Tuesday, April 28, 2009

Hong Kong stocks end higher as property sector gains

Special Report:Global Financial Crisis


HONG KONG, April 17 (Xinhua) -- Hong Kong stocks closed slightly higher Fridays as property sector led the moderate gains, but a fall in China-related stocks, or H shares, limited the rise to resume 16,000 level.

The blue-chip Hang Seng Index rose 18.28 points, or 0.12 percent, to 15,601.27 after hitting an intraday high of 15,956.46. The index gained 7.1 percent, or 1,055 points, this week. Turnover rose to 75.30 billion HK dollars (about 9.73 billion US dollars) from Thursday's 74.63 billion HK dollars (about 9.64 billion US dollars).

Cheung Kong rose 0.9 percent to 76.76 HK dollars, but was off its intraday high of 79.60 HK dollars. It said it sold more than 90 percent of 1,068 units in a residential project in the New Territories since its launch Thursday.
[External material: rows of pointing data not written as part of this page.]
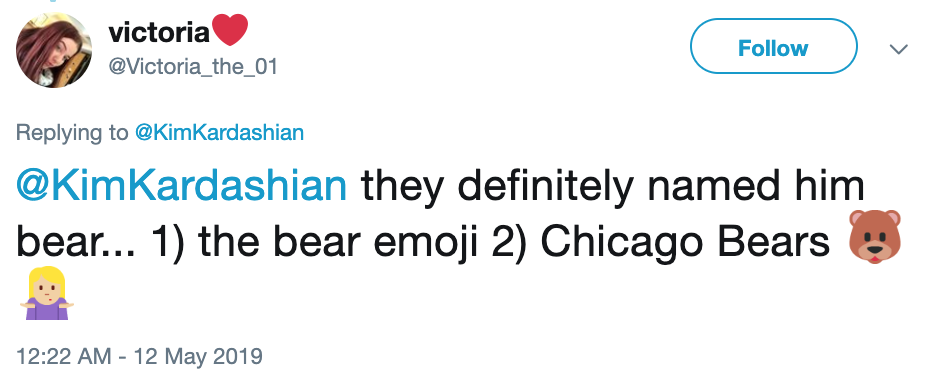This screenshot has width=934, height=384.
Task: Click the bear face emoji
Action: (x=874, y=236)
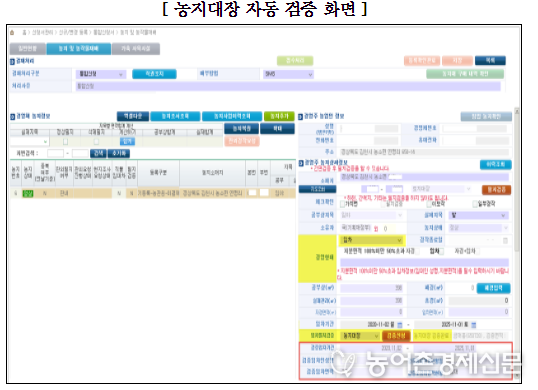Open the end date calendar picker
The height and width of the screenshot is (390, 538).
(474, 324)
Goldman Sachs also upgraded its view on the Hong Kong property sector to neutral from cautious, following the report, Sino Land jumped 9.8 percent to 10.24 HK dollars and Hang Lung Properties rose 1.7 percent to 21.30 percent.
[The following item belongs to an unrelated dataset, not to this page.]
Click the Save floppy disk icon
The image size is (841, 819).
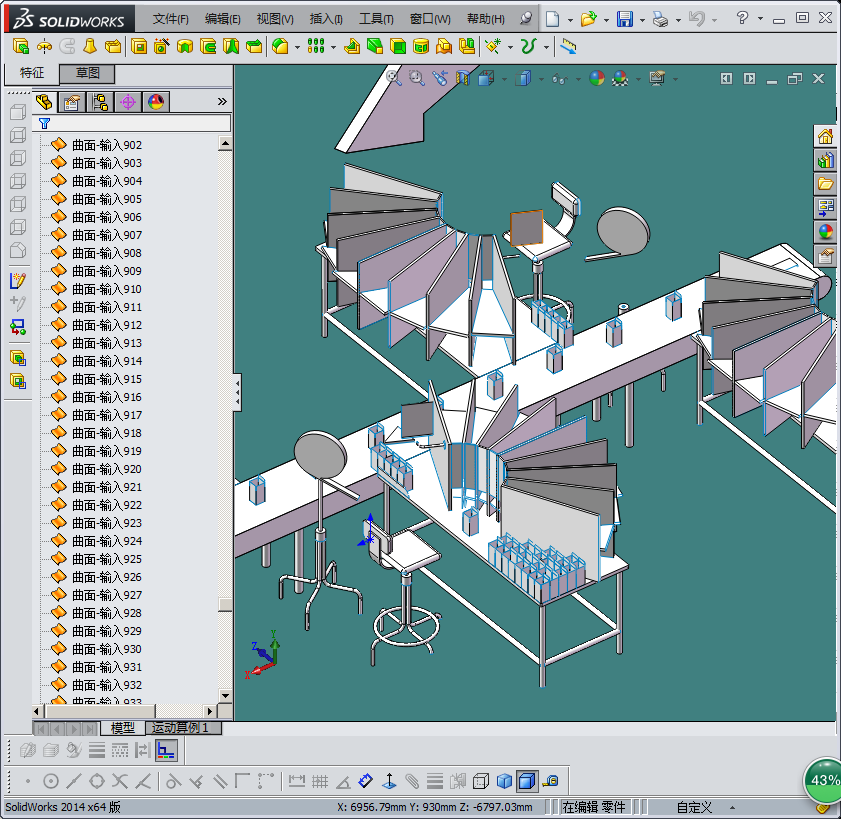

Among the H shares, Chalco shed 4.5 percent to 6.22 HK dollars. PetroChina dropped 1.5 percent to 6.73 HK dollars and China Construction Bank was off 0.8 percent at 4.70 HK dollars.

Cathay Pacific fell 3.4 percent to 9.25 HK dollars. The Hong Kong-based airline said Friday its first-quarter revenue from passenger and cargo services fell 22.4 percent from a year ago, and it was to ask some staff to take unpaid leave.

The airline reported a net loss of 8.6 billion Hong Kong dollars (1.1 billion U.S. dollars) for 2008, a dramatic turnaround from the previous year's profit of 7 billion HK dollars. The company will also reduce passenger and cargo capacity.

HKEx rose 0.5 percent to 89.35, but off intraday high of 91.95 HK dollars.

Mengniu rose 4.83 percent to 13.02 HK dollars on rebound after Thursday's 5.6 percent decline on worse-than-expected 2008 results. After hit by melamine scandal last year, Mengniu's sales of liquid milk recovered rapidly, as first quarter sales volume had recovered to 80 percent of pre-melamine crisis level.